It is a long time....but if we are going to open this up to members that have not been on our staff.....I want it to be pretty exclusive. This is the pfury HOF...and we are only going to allow a few members in a year....longevity on the site should be considered.


----------



## CLUSTER ONE (Aug 2, 2006)

I don't think 5 years is that long since I've been here since 06 and this summer will be my 5 years in August. It may sound long time wise but we have plenty people here who have been here years longer then me that would qualify.


----------



## AKSkirmish (Jun 24, 2005)

I hear ya guys.........I understand what your saying


----------



## r1dermon (Mar 9, 2005)

<-- 6 years

hey...just sayin


----------



## AKSkirmish (Jun 24, 2005)

CLUSTER ONE said:


> <-- 6 years
> 
> hey...just sayin


Put a stick in it


----------



## r1dermon (Mar 9, 2005)

im pretty certain that in 6 years i've never been banned or suspended...most likely warned a few times, but never sent to the padded room.


----------



## AKSkirmish (Jun 24, 2005)

r1dermon said:


> im pretty certain that in 6 years i've never been banned or suspended...most likely warned a few times, but never sent to the padded room.


lol
Just refrence to your title was all........


----------



## r1dermon (Mar 9, 2005)

i know i was just pointing out a useless fact for funzies and a possible lawl from bored people with an easy sense of humor.

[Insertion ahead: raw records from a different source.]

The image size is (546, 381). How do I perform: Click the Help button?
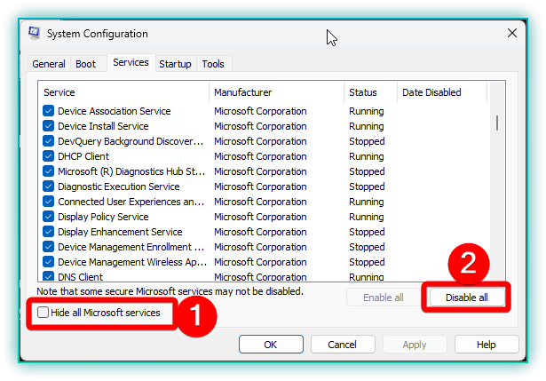pyautogui.click(x=487, y=345)
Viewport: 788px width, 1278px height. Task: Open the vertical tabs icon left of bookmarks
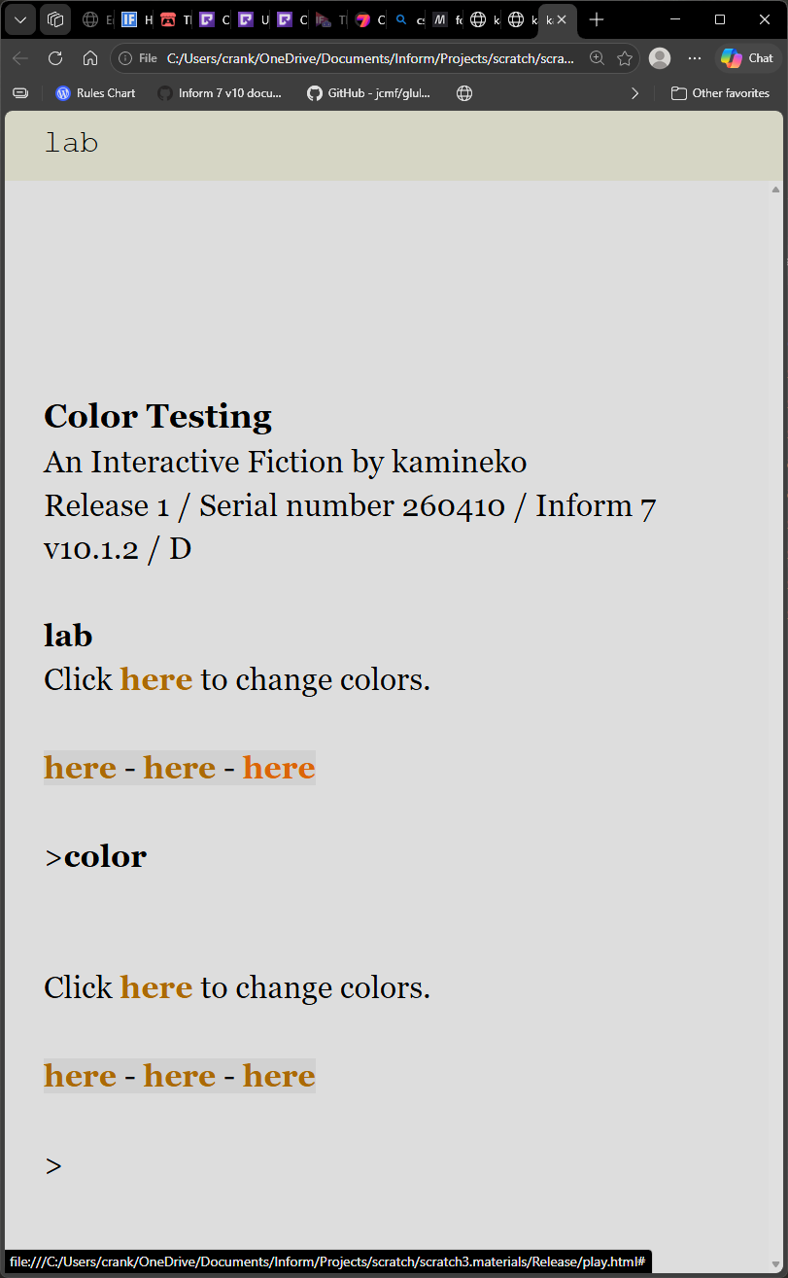pyautogui.click(x=21, y=93)
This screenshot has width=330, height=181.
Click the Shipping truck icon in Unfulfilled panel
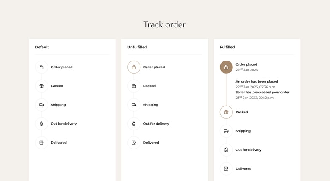(134, 105)
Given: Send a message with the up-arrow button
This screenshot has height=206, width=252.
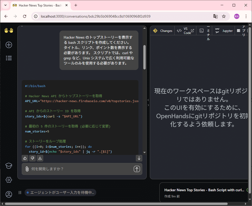Looking at the screenshot, I should click(x=137, y=169).
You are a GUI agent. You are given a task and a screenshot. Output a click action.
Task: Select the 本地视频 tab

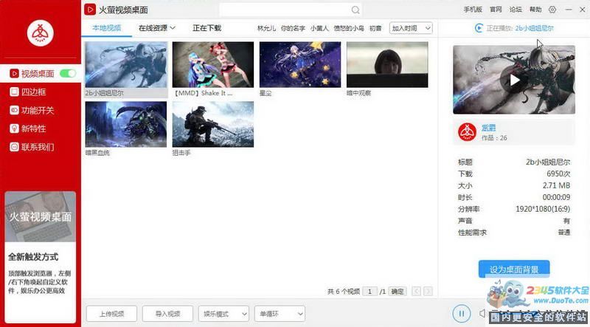pos(106,28)
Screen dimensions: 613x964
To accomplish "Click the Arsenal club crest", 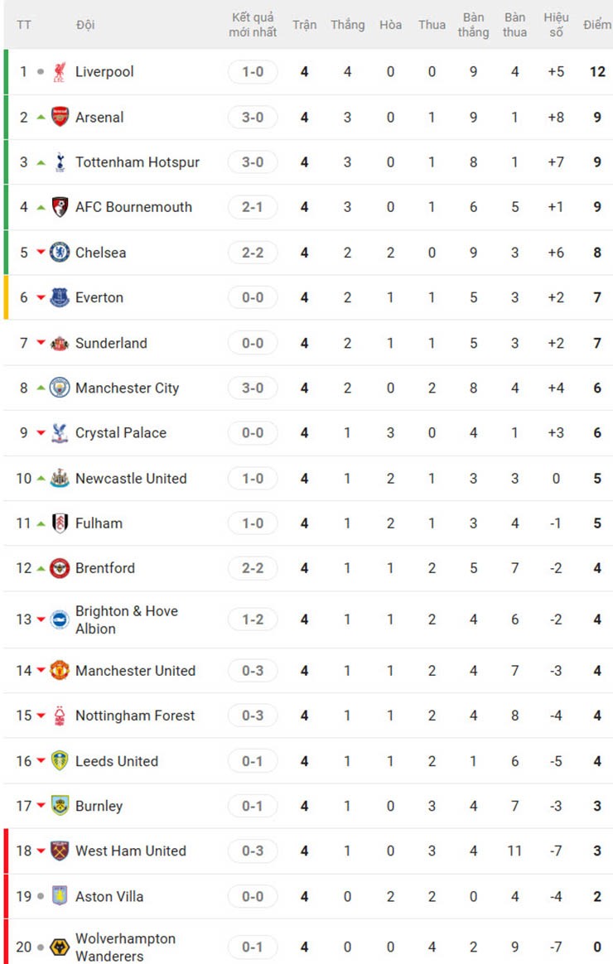I will coord(58,117).
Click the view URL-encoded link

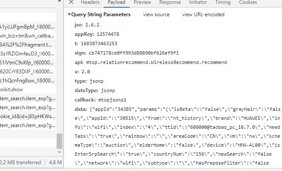click(203, 14)
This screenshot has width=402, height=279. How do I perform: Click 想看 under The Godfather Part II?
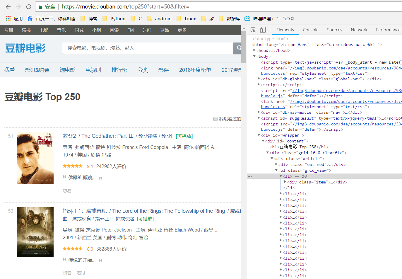point(67,190)
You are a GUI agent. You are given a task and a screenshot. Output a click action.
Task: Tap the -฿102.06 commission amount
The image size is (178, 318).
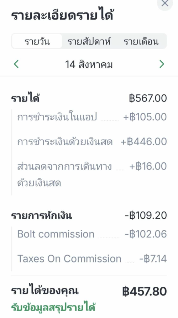click(x=146, y=234)
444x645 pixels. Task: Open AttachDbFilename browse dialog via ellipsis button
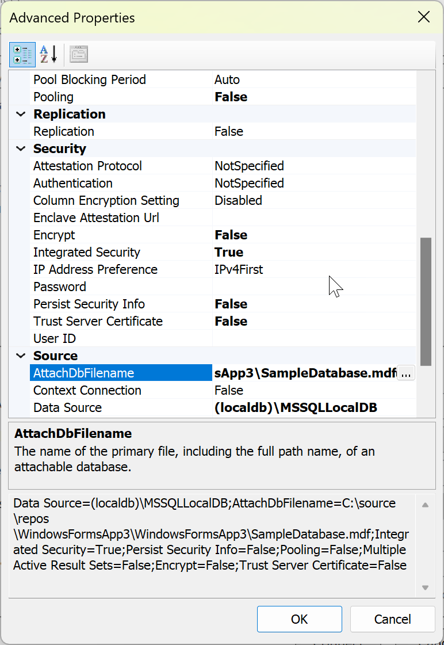click(405, 373)
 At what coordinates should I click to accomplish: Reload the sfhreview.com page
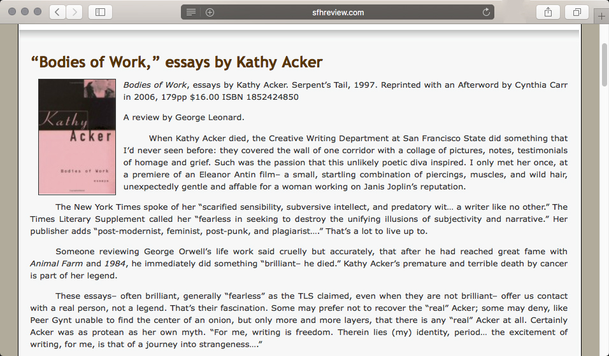[x=486, y=12]
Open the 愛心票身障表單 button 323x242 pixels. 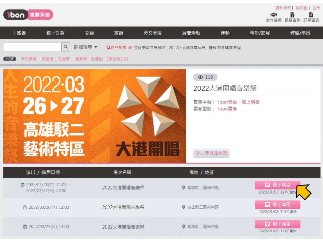click(211, 153)
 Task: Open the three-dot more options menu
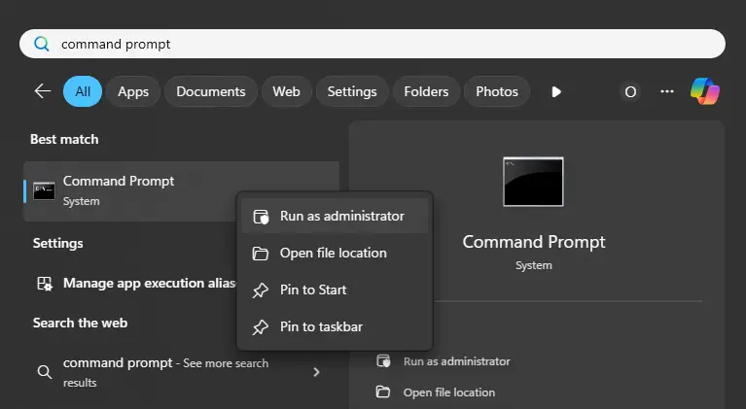pyautogui.click(x=667, y=91)
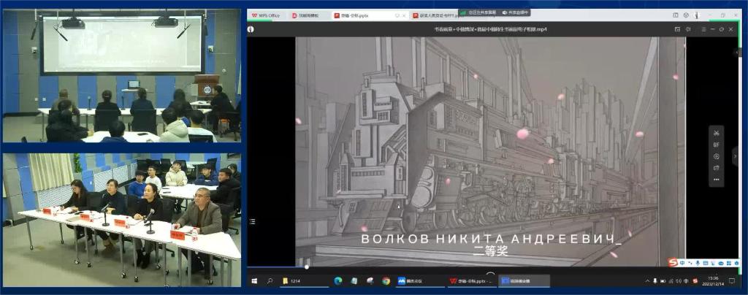748x295 pixels.
Task: Click the taskbar search magnifier icon
Action: click(270, 280)
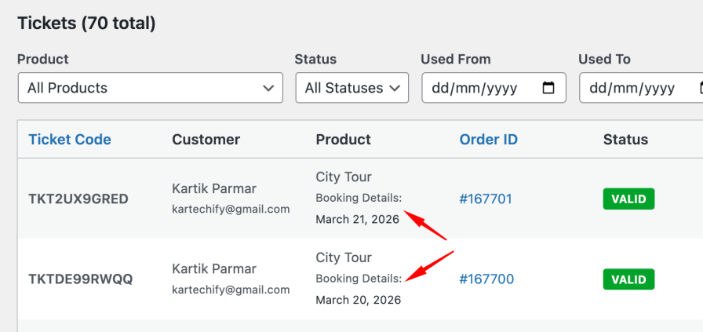Click March 20, 2026 booking date
Viewport: 703px width, 332px height.
pyautogui.click(x=358, y=300)
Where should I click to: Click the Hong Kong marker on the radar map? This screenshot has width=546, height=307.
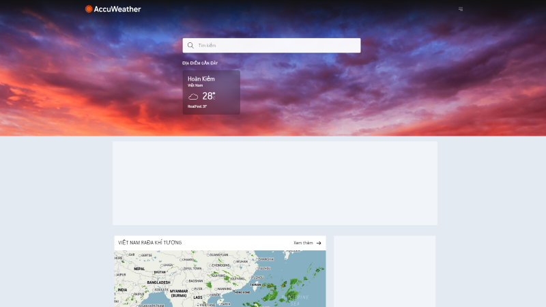click(234, 292)
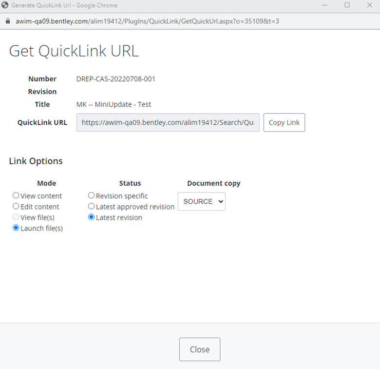Maximize the Generate QuickLink Url window
This screenshot has width=380, height=369.
347,5
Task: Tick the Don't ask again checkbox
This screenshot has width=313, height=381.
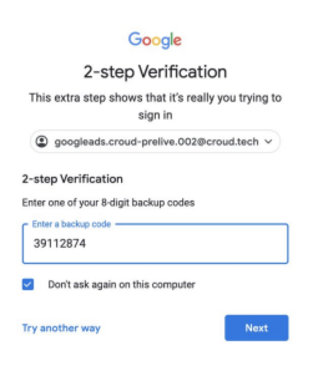Action: coord(28,285)
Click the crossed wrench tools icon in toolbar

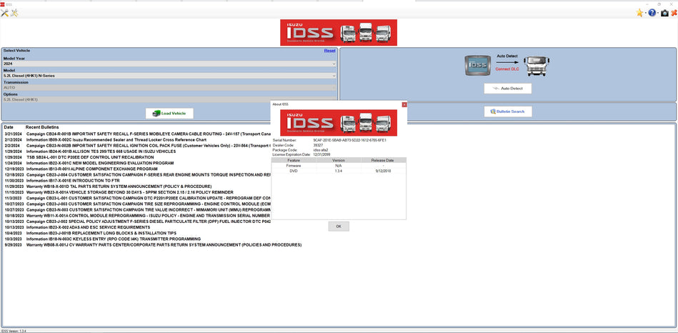tap(5, 13)
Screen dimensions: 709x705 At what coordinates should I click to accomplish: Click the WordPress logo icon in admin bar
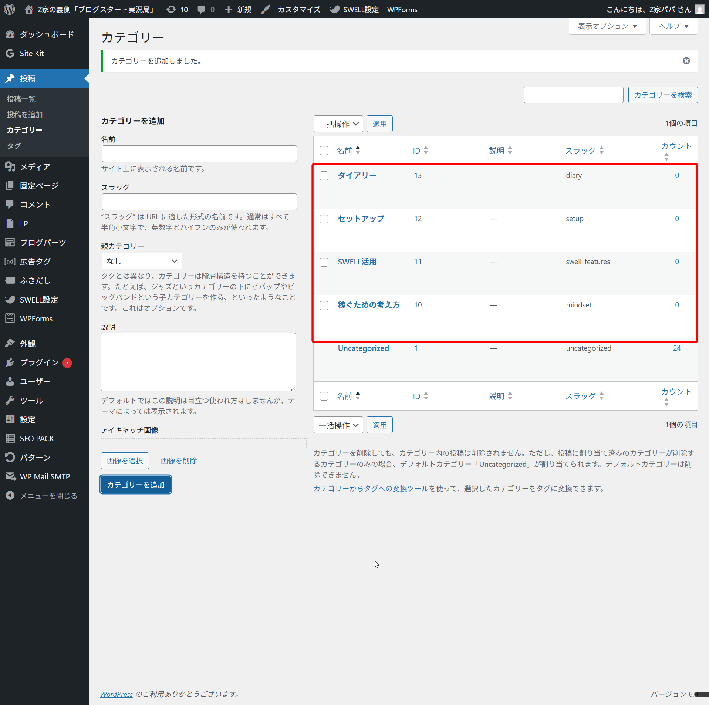10,9
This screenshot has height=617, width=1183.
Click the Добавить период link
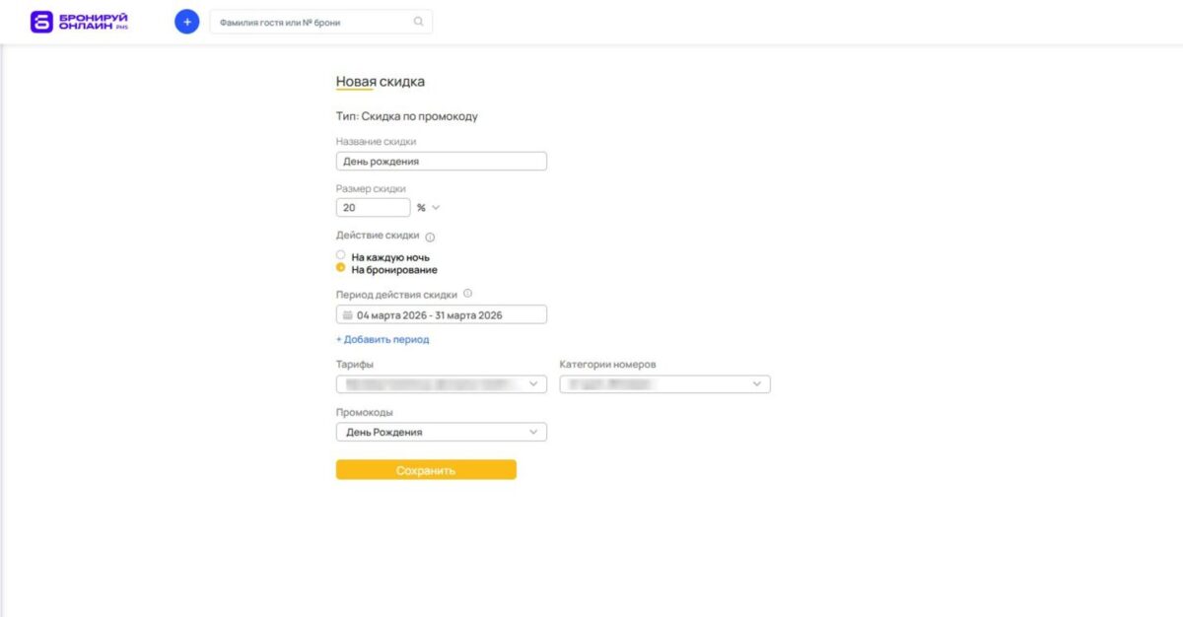click(x=383, y=339)
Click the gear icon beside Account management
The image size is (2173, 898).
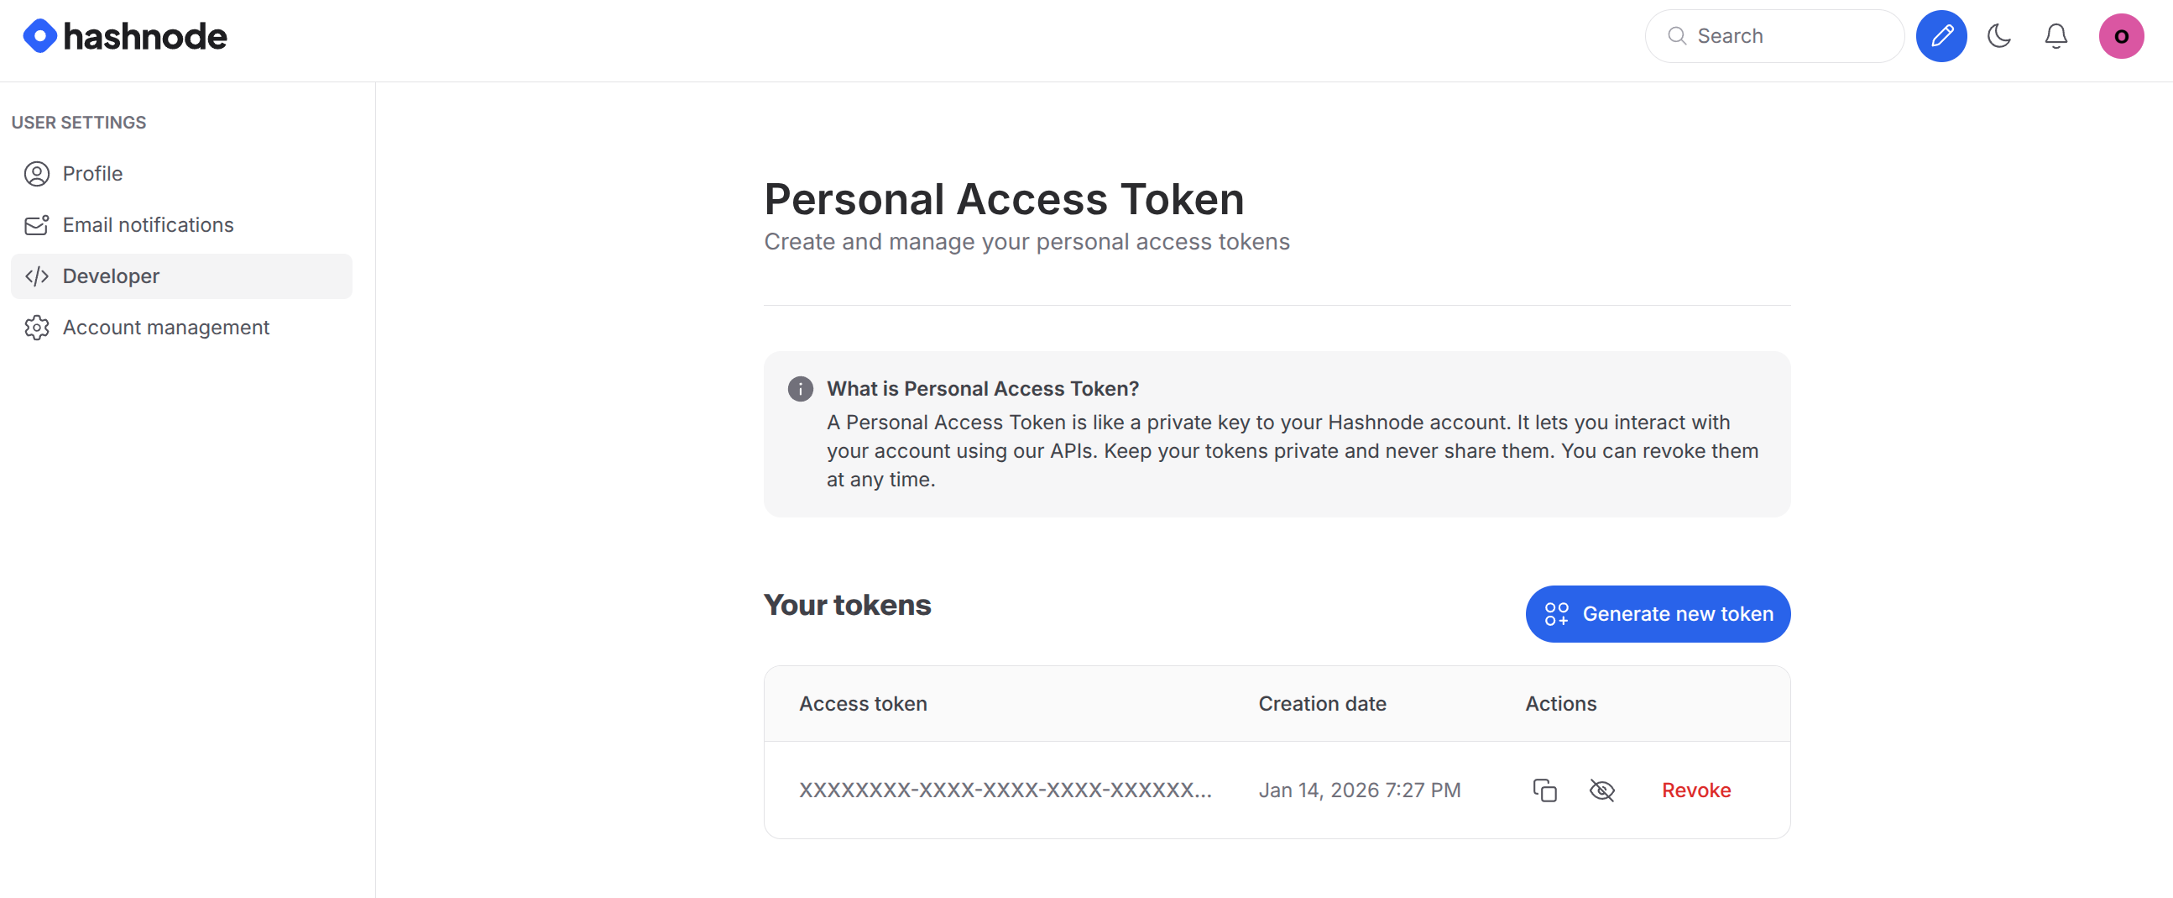tap(36, 327)
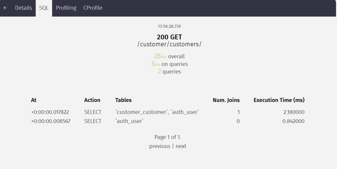The width and height of the screenshot is (337, 169).
Task: Click the 2.180000 execution time value
Action: click(x=294, y=112)
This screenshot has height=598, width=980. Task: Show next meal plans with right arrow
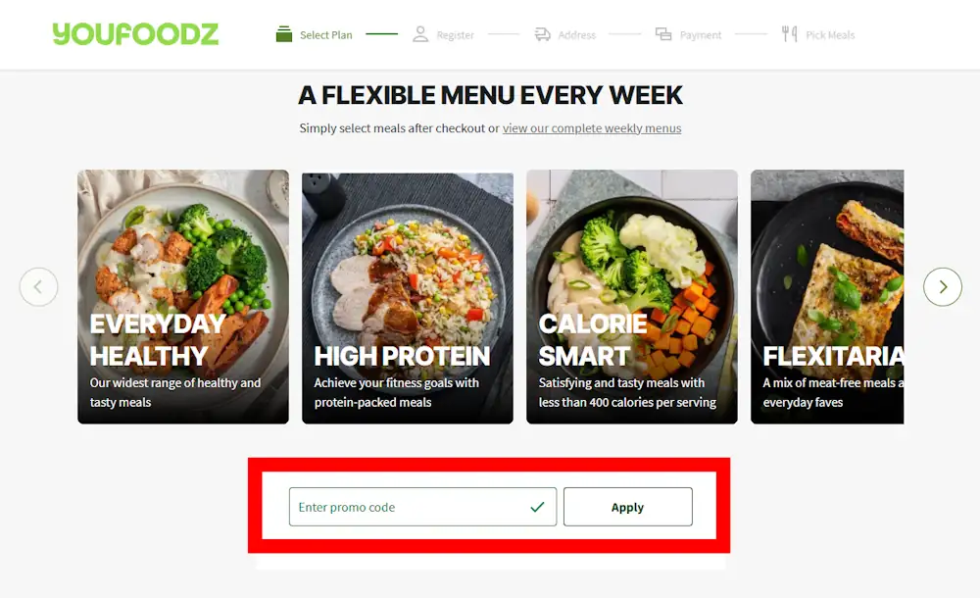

im not sure i'd want to be a "senior member" anyway...people might get me confused with GG when they see the word "senior".


----------



## b_ack51 (Feb 11, 2003)

Piranha_man said:


> i also like that idea...


Glad its a good idea, its a b_ack51 idea for the HOF voting.









My original idea was mods to vote people in like media voting in baseball hof, but senior members is a good idea to. Kinda like the motorcycle gang voting people in.


----------



## Tensa (Jul 28, 2008)

i dont know how some others feel but i dont think 5 years is a valid time frame. 5 years puts people into the luck of the draw category and whether they signed up at the right time or not. i know we have some great members who deserve the title and i also feel some long term commitment should be met to be a senior member. but i think 2 years is sufficient enough for that. if you want to be exclusive just place a limit on how many may become senior members per each year. the most deserving members will get the vote and become senior members. i just dont see 5 years being fair when you have some people who busted their buts for 2 years breeding several species of P's or helping countless new members their entire time here get skipped over for someone who has been off and on for 5 years. both of which could be deserving members but still 5 years just seems extreme.


----------



## r1dermon (Mar 9, 2005)

i dont think so...there are plenty of members who have been here two years and then up and left. and then there's me.


----------



## Tensa (Jul 28, 2008)

excuse me while i formulate a exit strategy in that case


----------



## ZOSICK (May 25, 2005)

Hey, I've never been banned and only suspended once for calling some one a Dick Nose.

Grape Popsicles are so good.









Tops bitches


----------



## TheWayThingsR (Jan 4, 2007)

If 5 years were the minimum, the very first induction would have to be a lot more than 2 or 3 people. Otherwise it will go on for years inducting the guys who joined in '03, '04, '05, since they're over 5 years already and there are a lot of good members to choose from from those years.


----------



## Wide_Eyed_Wanderer (Aug 22, 2006)

If you didnt join in 2003, 2004, or 2005 aka the "P-fury glory years" according to most OGs, have some respect and dont even ASK to be a senior member. K?

Any join year after 2005 you are a n00b and can consider yourself a n00b for the rest of your stay here. K?

Im a 2006 and out of respect, I would never classify myself as a senior member. Maybe its the passion and class that is flowing through my blood. Lots of passion and a lot of class over here. I has it.


----------



## CLUSTER ONE (Aug 2, 2006)

Since the title is "senior members" I think 5 years is reasonably. Any less an you are still relativly new here. The title is about dedication to the site and knowledge about this hobby so if you have been here 2 years stick around for another 3 and you can qualify.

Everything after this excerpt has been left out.